(Collected data)
___

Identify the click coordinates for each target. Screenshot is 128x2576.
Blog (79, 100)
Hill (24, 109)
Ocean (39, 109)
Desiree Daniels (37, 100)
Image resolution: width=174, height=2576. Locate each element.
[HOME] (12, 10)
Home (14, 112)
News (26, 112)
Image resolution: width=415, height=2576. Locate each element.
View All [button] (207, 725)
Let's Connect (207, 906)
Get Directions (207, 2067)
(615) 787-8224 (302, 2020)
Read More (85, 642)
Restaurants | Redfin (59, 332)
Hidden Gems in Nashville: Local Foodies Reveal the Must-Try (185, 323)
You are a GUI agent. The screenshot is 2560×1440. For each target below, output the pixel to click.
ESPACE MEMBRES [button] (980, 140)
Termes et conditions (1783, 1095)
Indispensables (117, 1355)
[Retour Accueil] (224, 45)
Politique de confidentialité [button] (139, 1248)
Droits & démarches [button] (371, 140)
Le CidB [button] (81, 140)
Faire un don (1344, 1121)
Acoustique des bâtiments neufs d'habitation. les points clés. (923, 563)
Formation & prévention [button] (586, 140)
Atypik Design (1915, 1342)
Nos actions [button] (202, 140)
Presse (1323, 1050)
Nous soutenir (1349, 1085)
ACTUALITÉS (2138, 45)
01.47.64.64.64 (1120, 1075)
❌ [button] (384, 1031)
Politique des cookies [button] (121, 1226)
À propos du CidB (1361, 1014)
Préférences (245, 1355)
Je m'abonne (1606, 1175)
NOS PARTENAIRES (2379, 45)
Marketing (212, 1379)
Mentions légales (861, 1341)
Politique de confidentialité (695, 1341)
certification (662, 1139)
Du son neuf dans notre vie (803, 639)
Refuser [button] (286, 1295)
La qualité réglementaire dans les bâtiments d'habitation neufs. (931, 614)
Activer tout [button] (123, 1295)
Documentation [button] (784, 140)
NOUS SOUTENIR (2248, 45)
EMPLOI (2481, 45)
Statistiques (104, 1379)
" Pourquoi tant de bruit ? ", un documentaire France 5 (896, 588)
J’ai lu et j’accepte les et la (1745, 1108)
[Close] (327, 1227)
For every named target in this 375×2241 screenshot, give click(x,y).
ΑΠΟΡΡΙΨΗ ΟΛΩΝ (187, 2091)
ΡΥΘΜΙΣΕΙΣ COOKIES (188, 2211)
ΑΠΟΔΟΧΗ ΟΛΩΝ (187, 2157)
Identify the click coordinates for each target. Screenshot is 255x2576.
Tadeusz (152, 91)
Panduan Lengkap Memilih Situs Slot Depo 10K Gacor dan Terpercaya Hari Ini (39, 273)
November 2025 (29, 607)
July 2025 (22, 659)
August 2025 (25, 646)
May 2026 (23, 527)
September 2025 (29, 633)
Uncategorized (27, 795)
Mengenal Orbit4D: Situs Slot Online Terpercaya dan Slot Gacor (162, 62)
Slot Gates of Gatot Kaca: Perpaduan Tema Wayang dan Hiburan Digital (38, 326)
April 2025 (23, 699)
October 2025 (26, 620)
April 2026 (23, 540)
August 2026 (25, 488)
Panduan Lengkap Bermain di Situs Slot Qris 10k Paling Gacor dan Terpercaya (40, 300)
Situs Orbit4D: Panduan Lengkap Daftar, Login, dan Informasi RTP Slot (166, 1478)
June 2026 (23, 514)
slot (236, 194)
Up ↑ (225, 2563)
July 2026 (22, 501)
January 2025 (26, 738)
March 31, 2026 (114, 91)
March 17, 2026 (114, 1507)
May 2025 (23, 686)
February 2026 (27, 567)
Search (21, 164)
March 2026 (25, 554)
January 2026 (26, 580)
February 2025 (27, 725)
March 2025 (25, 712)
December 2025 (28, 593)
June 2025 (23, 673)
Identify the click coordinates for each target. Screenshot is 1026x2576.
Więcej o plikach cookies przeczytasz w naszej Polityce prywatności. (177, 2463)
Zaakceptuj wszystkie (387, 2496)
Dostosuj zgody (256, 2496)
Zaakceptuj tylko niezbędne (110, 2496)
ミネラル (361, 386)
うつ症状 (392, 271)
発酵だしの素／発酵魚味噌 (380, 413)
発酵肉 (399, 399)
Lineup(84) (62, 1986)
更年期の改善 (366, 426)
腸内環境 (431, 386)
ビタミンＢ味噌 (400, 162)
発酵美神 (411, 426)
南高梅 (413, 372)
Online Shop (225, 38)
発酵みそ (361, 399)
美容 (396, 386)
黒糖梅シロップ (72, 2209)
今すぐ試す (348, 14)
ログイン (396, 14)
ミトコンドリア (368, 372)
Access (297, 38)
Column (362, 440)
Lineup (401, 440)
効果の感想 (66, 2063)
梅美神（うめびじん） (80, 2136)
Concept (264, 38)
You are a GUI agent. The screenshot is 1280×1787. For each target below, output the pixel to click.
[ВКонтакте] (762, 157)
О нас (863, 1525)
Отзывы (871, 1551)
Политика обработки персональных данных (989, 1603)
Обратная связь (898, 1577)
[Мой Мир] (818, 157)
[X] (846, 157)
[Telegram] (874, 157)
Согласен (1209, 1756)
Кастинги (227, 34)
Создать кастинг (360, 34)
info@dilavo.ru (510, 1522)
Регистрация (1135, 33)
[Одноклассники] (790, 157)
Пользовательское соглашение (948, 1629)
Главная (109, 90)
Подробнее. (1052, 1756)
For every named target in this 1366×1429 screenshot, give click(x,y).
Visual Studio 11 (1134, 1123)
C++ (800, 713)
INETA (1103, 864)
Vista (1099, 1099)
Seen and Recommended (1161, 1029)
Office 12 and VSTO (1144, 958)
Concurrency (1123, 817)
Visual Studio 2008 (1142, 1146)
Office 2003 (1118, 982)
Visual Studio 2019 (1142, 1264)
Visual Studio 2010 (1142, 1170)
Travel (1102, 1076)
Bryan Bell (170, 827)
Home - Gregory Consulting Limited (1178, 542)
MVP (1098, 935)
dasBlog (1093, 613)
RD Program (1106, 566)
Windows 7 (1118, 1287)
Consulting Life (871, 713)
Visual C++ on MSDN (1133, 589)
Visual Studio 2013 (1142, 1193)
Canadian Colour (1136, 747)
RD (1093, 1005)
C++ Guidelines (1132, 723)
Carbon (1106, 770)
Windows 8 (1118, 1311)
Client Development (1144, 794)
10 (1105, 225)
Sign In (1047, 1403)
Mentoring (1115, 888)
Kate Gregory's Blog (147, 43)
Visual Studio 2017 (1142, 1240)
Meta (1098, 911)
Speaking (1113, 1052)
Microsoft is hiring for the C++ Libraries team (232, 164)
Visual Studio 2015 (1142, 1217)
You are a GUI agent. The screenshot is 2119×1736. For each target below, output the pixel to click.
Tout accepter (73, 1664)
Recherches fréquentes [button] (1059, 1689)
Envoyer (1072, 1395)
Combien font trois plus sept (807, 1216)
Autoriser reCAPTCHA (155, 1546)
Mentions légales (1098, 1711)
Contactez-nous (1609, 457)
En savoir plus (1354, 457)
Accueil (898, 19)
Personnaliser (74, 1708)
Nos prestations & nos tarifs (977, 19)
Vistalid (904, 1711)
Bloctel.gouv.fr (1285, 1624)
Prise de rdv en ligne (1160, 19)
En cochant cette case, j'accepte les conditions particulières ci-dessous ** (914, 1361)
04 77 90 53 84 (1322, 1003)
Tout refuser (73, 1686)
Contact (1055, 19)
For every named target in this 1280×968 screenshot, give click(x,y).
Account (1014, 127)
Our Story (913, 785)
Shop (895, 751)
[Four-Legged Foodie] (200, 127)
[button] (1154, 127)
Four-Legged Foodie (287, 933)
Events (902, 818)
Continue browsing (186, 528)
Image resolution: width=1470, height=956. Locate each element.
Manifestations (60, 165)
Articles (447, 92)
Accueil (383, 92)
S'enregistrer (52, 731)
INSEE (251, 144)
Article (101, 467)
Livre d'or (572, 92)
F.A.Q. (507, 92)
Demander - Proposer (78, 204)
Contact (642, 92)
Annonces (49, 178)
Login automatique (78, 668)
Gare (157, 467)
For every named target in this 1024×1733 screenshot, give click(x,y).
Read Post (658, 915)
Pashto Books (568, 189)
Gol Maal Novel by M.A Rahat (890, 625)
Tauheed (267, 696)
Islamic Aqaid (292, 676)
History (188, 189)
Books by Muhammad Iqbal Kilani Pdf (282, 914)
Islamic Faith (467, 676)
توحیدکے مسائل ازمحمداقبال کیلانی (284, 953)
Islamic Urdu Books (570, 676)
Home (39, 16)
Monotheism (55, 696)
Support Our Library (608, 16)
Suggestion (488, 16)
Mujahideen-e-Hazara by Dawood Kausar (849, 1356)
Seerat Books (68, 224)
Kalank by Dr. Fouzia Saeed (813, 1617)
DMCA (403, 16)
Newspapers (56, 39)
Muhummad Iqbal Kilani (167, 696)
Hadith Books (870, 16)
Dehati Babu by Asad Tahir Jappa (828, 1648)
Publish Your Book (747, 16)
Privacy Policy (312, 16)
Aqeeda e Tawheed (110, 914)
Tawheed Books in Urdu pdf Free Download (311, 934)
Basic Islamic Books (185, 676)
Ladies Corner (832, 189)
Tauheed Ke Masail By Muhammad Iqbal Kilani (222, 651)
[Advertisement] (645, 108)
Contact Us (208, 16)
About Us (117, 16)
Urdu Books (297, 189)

___

[EXERCISE OBJECTIVE] In the entries above, please find the line with "News (26, 112)" and the line with "Préférences (245, 1355)", then write out exactly those two lines and every line between them, and nothing more.

[RESULT OF THE EXERCISE]
News (26, 112)
Image resolution: width=415, height=2576. Locate each element.
View All [button] (207, 725)
Let's Connect (207, 906)
Get Directions (207, 2067)
(615) 787-8224 (302, 2020)
Read More (85, 642)
Restaurants | Redfin (59, 332)
Hidden Gems in Nashville: Local Foodies Reveal the Must-Try (185, 323)
You are a GUI agent. The screenshot is 2560×1440. For each target below, output the pixel to click.
ESPACE MEMBRES [button] (980, 140)
Termes et conditions (1783, 1095)
Indispensables (117, 1355)
[Retour Accueil] (224, 45)
Politique de confidentialité [button] (139, 1248)
Droits & démarches [button] (371, 140)
Le CidB [button] (81, 140)
Faire un don (1344, 1121)
Acoustique des bâtiments neufs d'habitation. les points clés. (923, 563)
Formation & prévention [button] (586, 140)
Atypik Design (1915, 1342)
Nos actions [button] (202, 140)
Presse (1323, 1050)
Nous soutenir (1349, 1085)
ACTUALITÉS (2138, 45)
01.47.64.64.64 (1120, 1075)
❌ [button] (384, 1031)
Politique des cookies [button] (121, 1226)
À propos du CidB (1361, 1014)
Préférences (245, 1355)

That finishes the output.